TGF-β peut être produit à la fois par les cellules rénales résidantes et les leucocytes infiltrés, il peut aussi filtrer depuis le plasma durant une protéinurie. TGF-β stimule l’activation des myofibroblastes et la transition des cellules mésangiales, des fibroblastes interstitiels et des cellules épithéliales tubulaires, les différenciant en cellules fibrogéniques. Les effets fibrotiques de TGF-β peuvent être résumés par deux événements cellulaires : l’apoptose et la transition épithélio-mésenchymateuse (EMT). D’une part, l’apoptose induite par TGF-β aboutit habituellement à une déplétion des podocytes, la glomérulosclérose, la perte du glomérule et des capillaires péritubulaires et

l’atrophie tubulaire. D’autre part, l’EMT induite par TGF-β peut jouer un rôle critique dans l’atrophie tubulaire et la génération des myofibroblastes interstitiels (Cho 2010).

5.3. Facteurs endogènes antifibrotiques

Il existe une balance entre les facteurs profibrosants et antifibrosants.
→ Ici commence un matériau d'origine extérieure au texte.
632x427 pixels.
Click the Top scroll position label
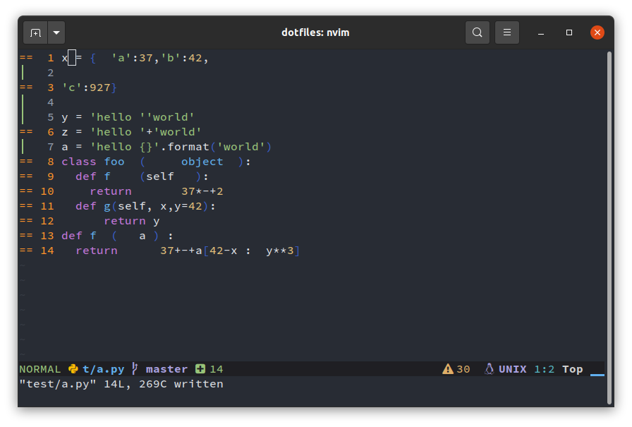point(572,368)
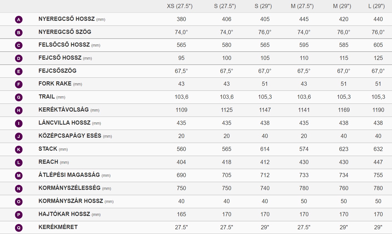Click the purple F badge for Fork Rake
Viewport: 392px width, 234px height.
pyautogui.click(x=19, y=84)
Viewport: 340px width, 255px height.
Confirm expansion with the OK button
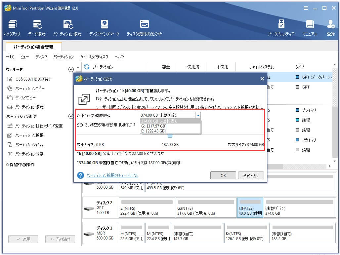tap(223, 175)
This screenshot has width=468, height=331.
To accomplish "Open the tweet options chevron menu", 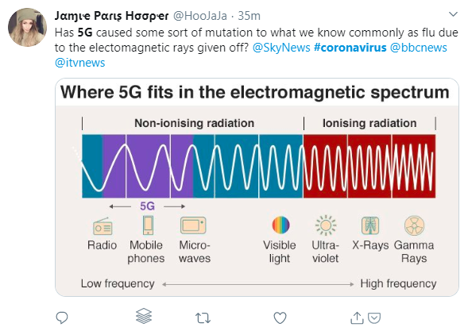I will pos(454,14).
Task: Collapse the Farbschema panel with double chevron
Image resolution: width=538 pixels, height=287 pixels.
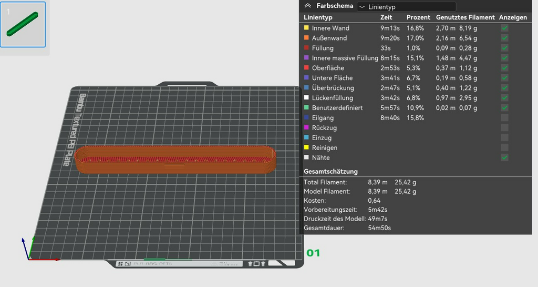Action: [x=308, y=6]
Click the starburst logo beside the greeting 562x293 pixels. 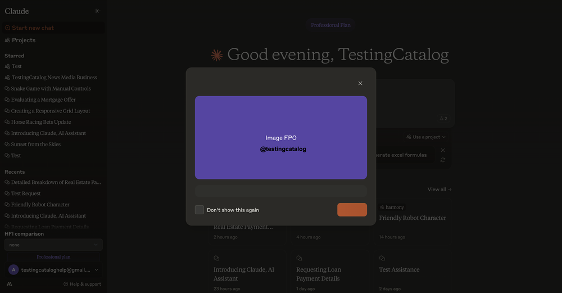pos(216,55)
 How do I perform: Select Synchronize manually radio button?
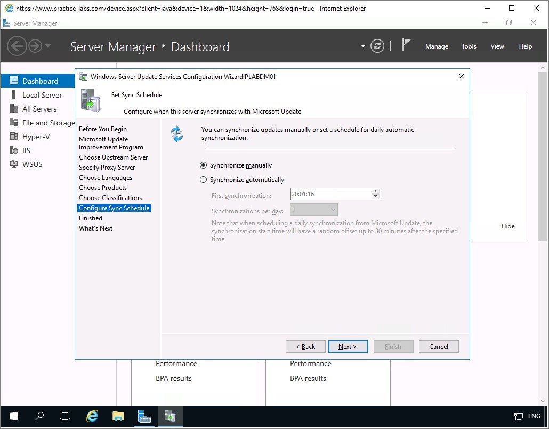[x=203, y=165]
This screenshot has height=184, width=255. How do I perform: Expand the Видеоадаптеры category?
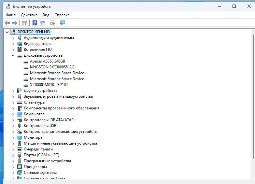click(13, 44)
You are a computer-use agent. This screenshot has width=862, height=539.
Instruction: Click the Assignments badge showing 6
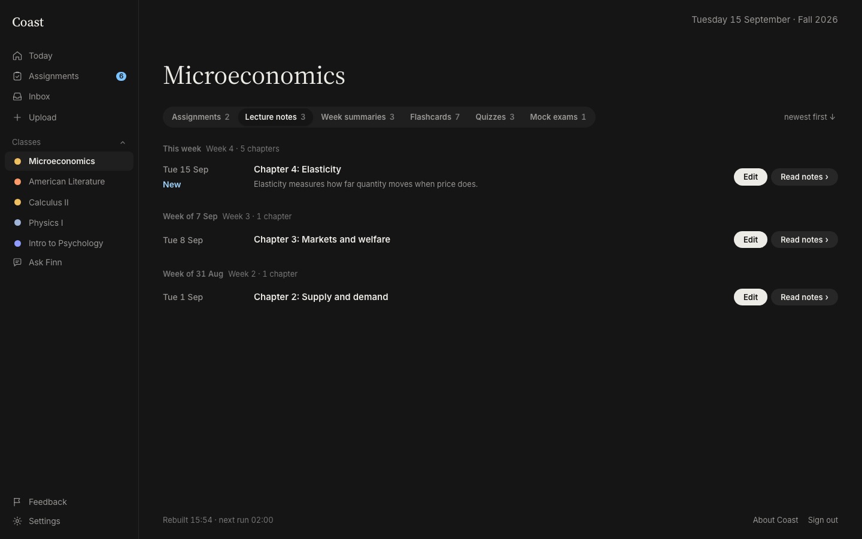coord(121,76)
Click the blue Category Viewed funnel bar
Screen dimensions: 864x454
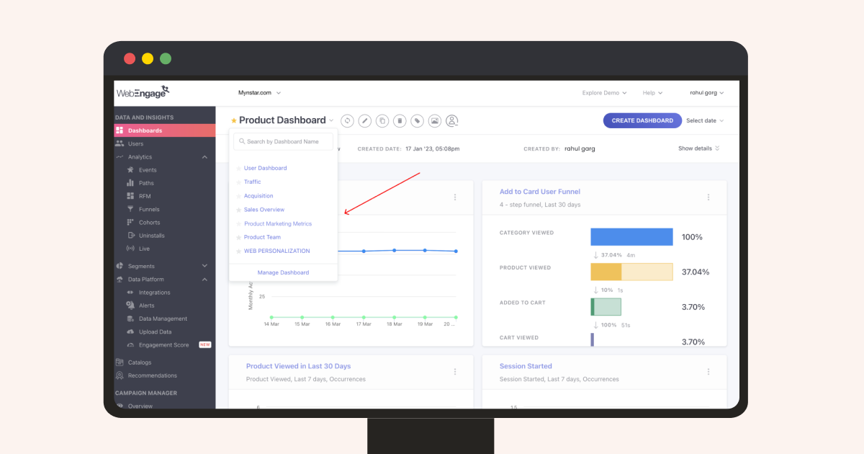631,237
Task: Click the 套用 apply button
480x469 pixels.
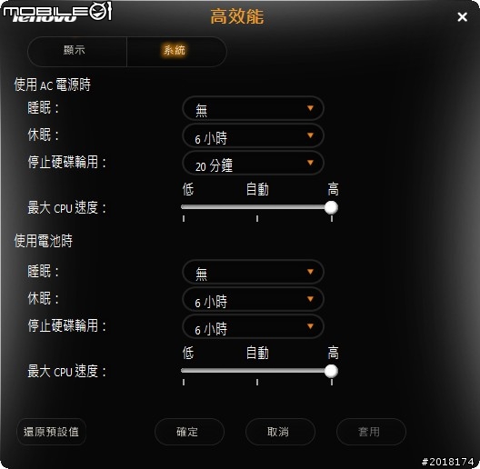Action: [371, 432]
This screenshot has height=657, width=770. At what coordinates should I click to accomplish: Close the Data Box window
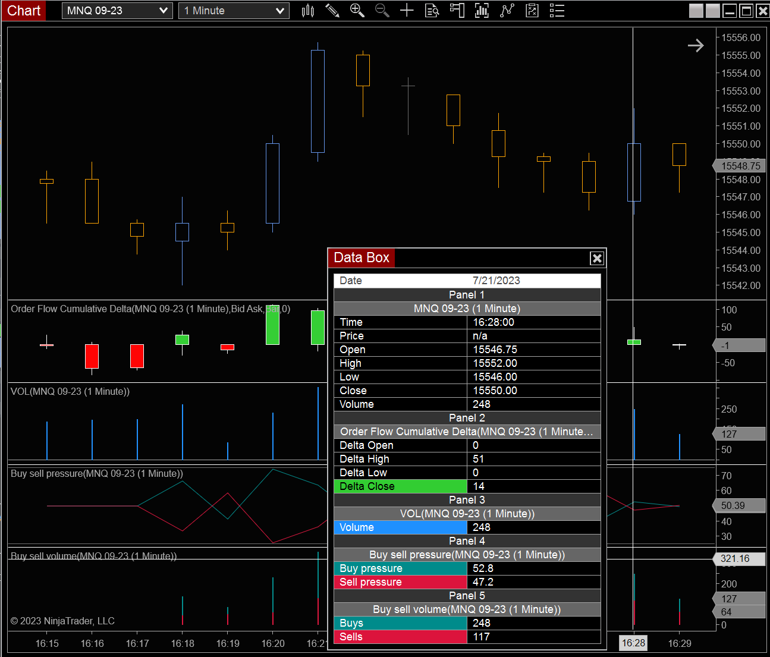597,258
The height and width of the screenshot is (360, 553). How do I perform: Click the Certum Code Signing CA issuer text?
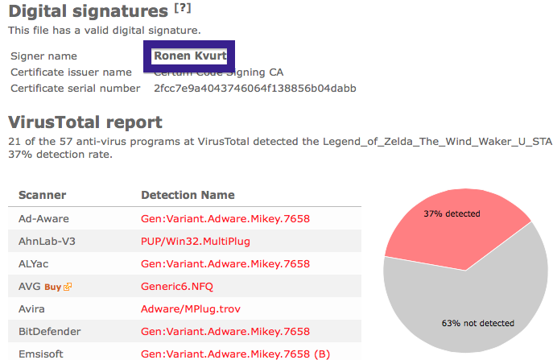[219, 72]
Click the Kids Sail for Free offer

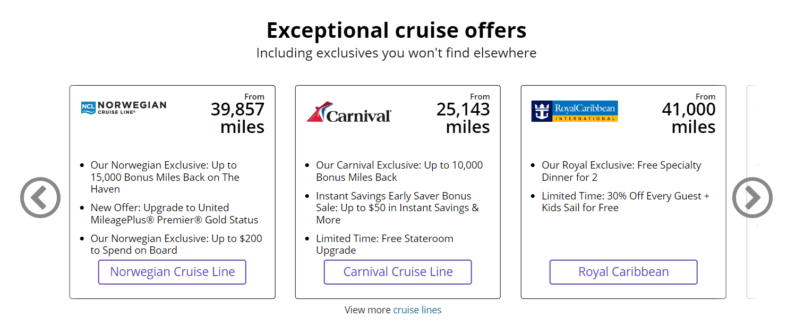coord(625,202)
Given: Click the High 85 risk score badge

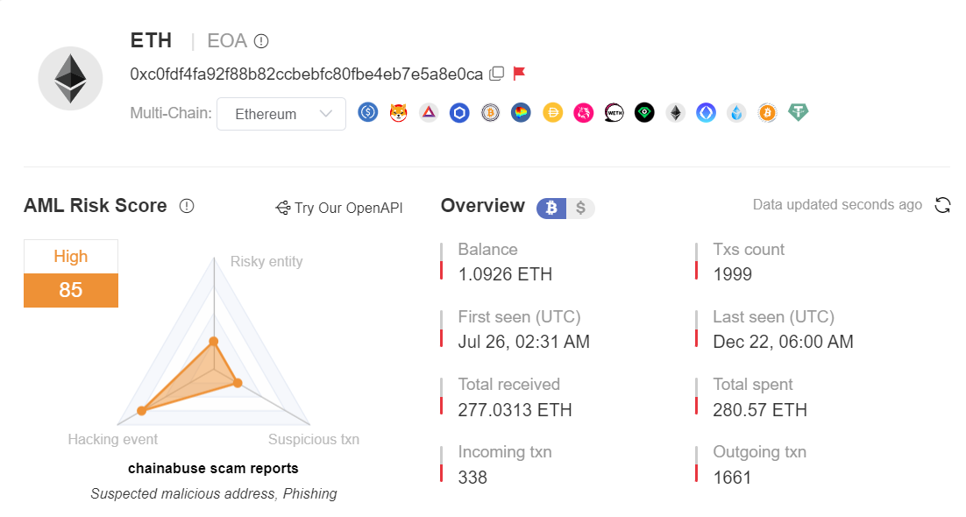Looking at the screenshot, I should coord(71,273).
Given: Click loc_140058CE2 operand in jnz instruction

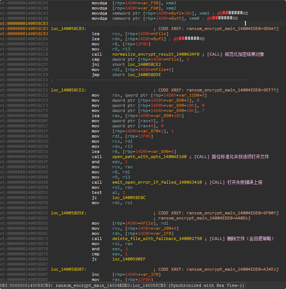Looking at the screenshot, I should click(140, 64).
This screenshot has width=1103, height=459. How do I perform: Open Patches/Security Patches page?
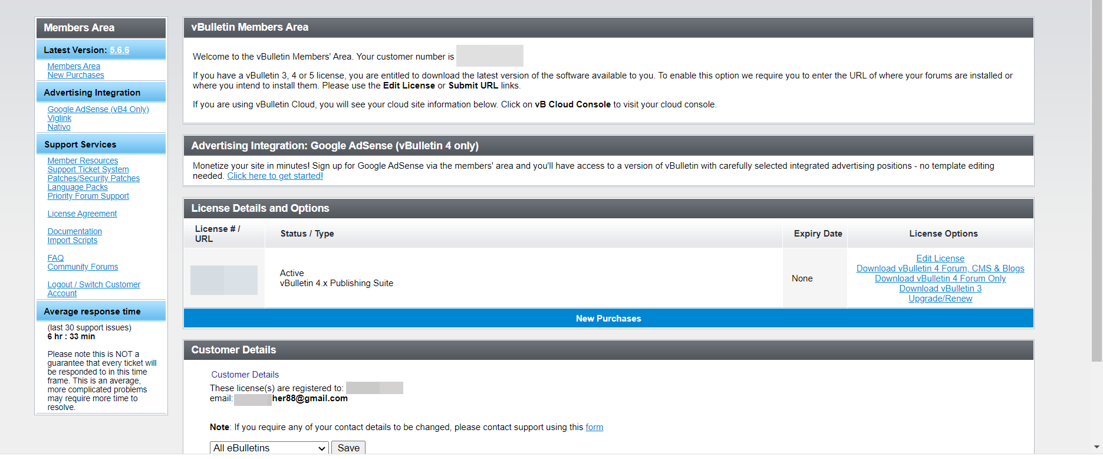(93, 179)
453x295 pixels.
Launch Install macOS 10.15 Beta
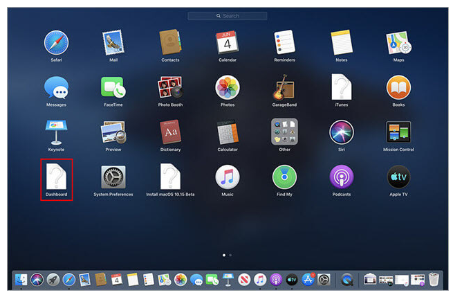coord(169,177)
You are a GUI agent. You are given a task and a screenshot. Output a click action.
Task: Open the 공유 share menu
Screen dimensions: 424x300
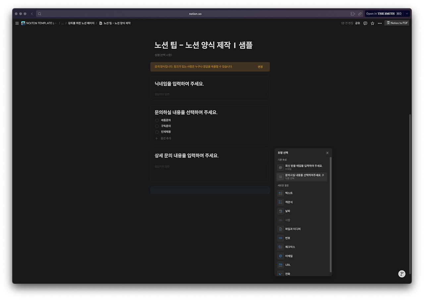pos(358,23)
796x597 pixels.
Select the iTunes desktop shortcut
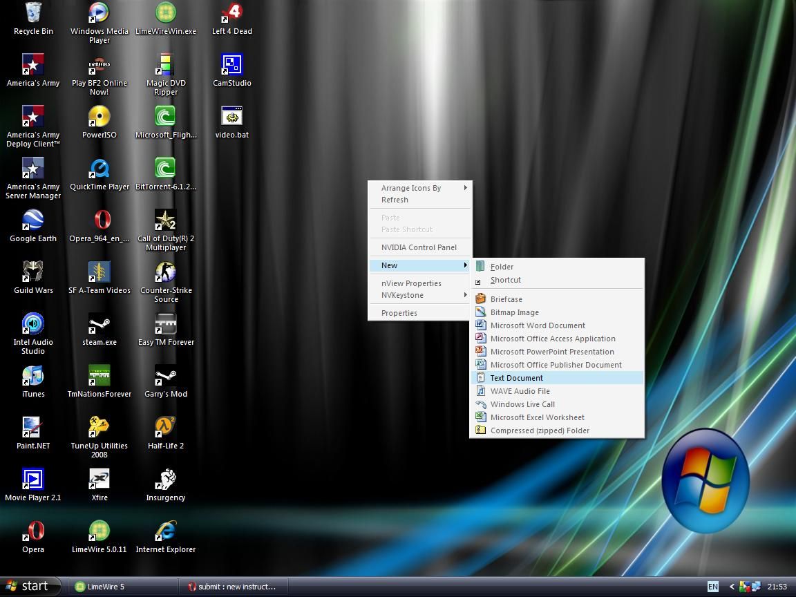[33, 376]
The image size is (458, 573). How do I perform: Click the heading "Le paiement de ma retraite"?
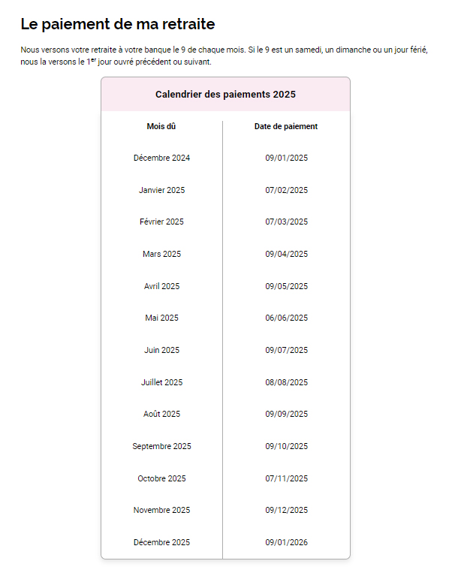[x=118, y=23]
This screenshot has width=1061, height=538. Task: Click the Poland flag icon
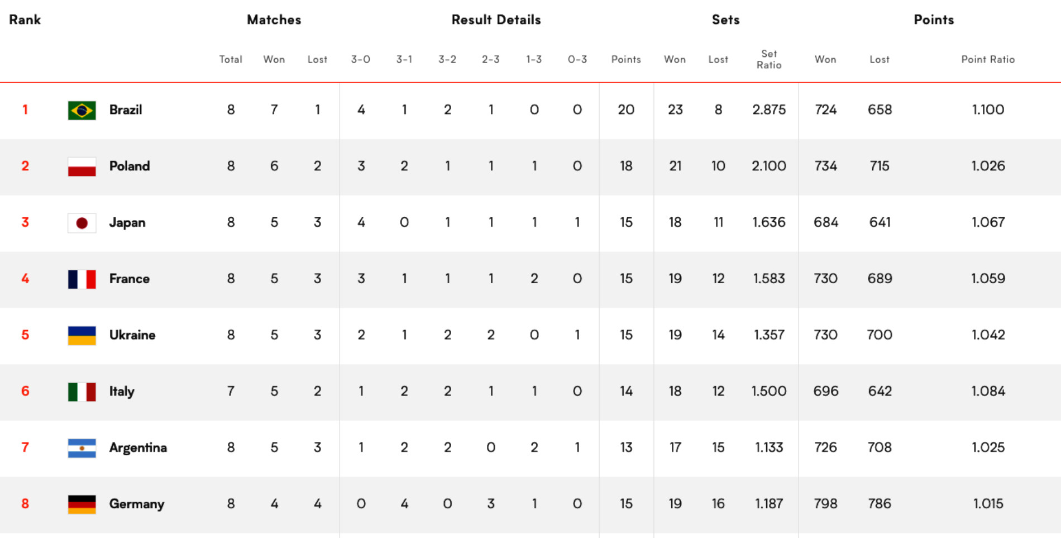coord(82,166)
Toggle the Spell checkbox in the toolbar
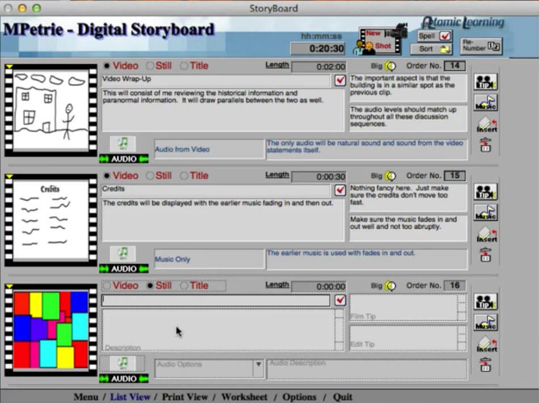This screenshot has height=403, width=539. click(x=445, y=34)
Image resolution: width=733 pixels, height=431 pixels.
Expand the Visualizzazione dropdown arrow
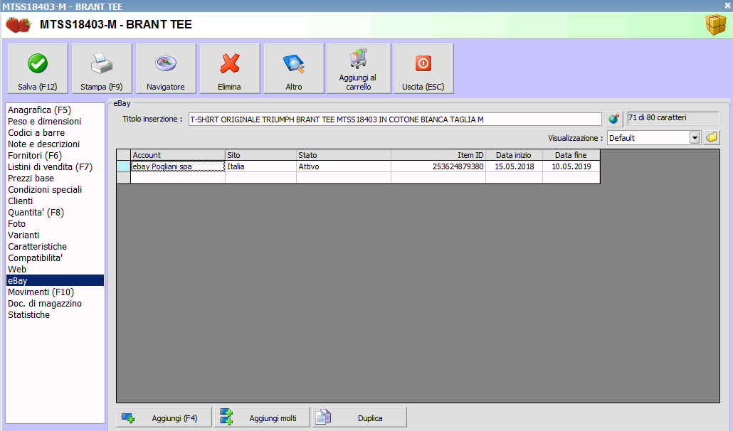click(x=695, y=138)
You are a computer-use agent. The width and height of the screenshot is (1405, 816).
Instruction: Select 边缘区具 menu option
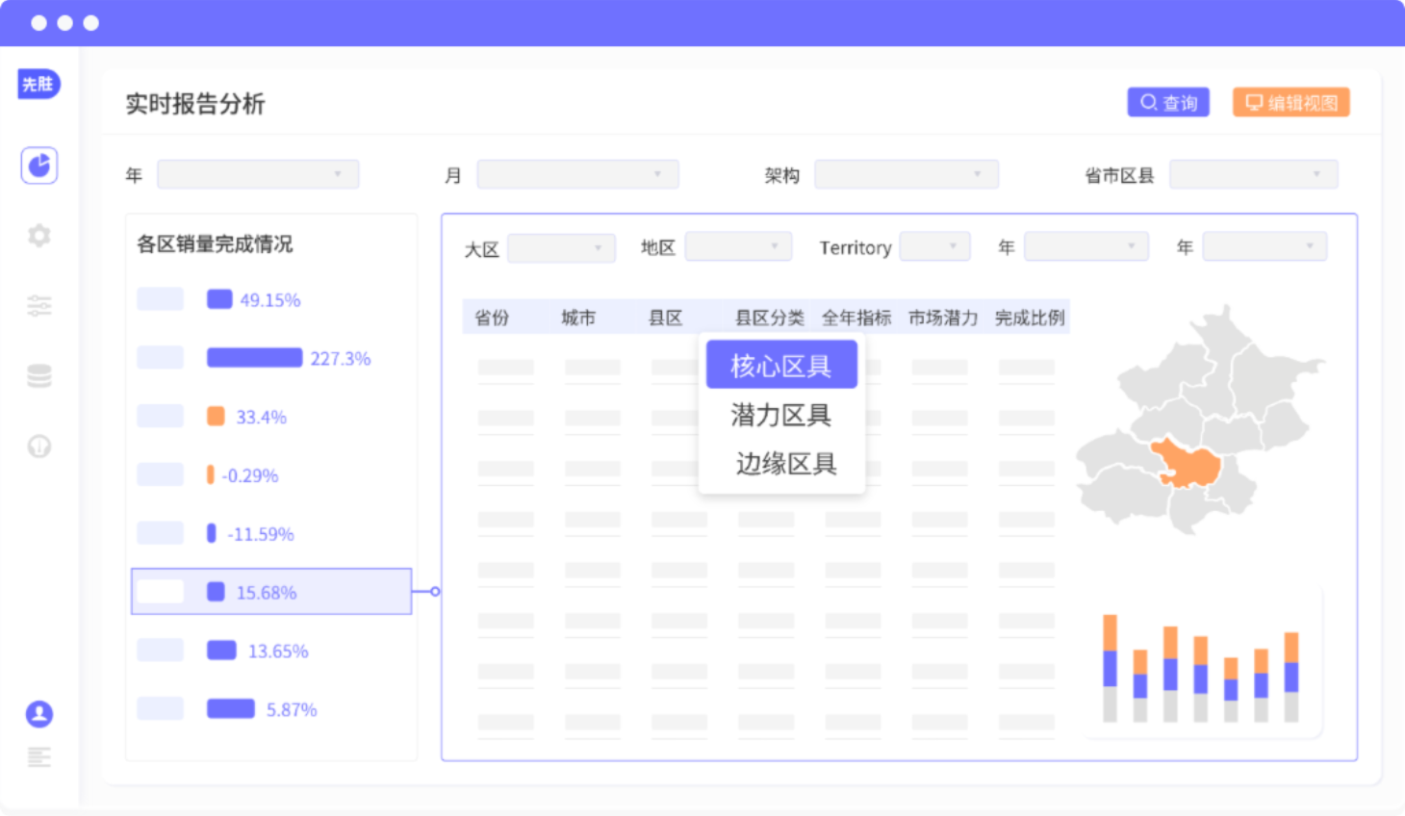coord(785,464)
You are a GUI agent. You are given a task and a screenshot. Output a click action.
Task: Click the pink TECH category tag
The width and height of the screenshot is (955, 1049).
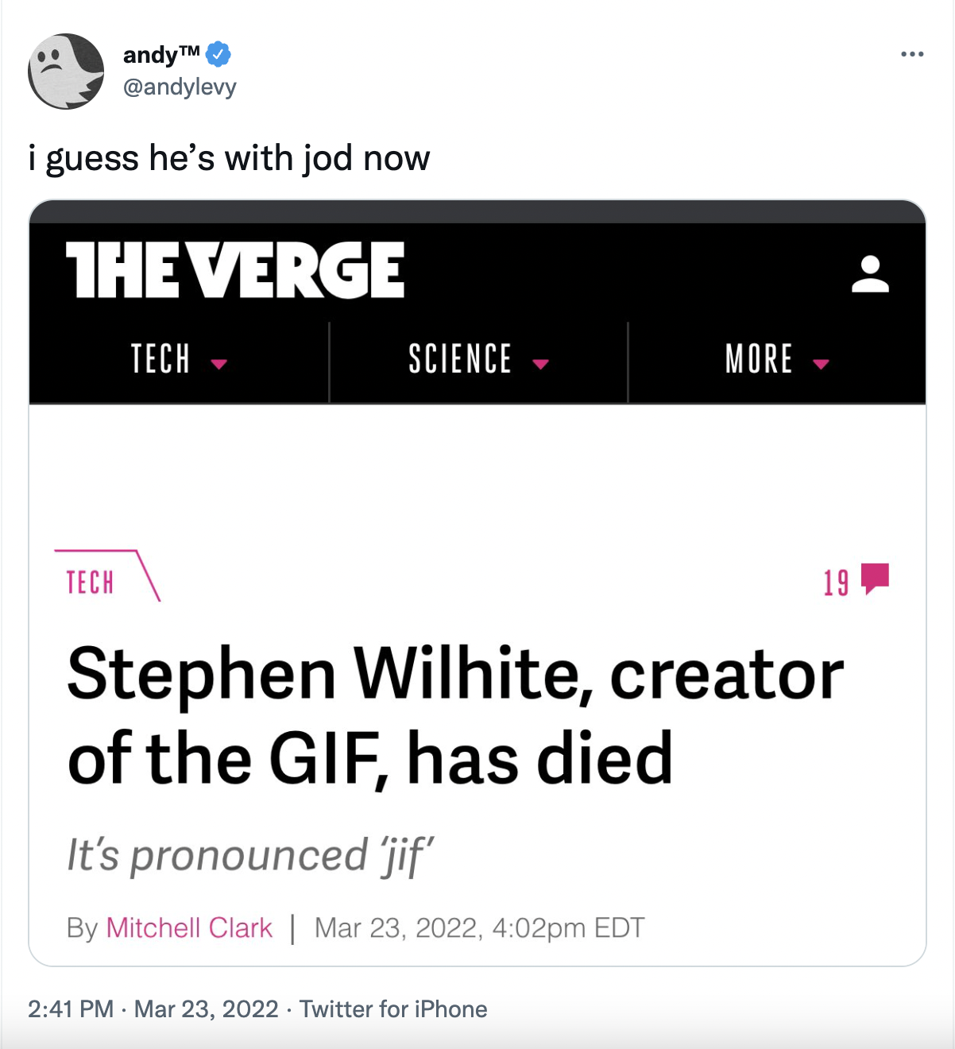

Nombre de ces facteurs ont été identifiés (Hewitson 2012; Cho 2010) :

- certains facteurs vont limiter la synthèse de matrice extracellulaire : Hepatocyte Growth Factor (HGF), Bone Morphogenetic Protein-7 (BMP-7), l’hormone relaxine, IFN-γ (Interferon gamma)…

- d’autres vont la dégrader : MMP, plasiminogen activator, lysosomal cathepsins…

Figure 10 : Mécanismes principaux de la fibrose rénale (Cho 2010).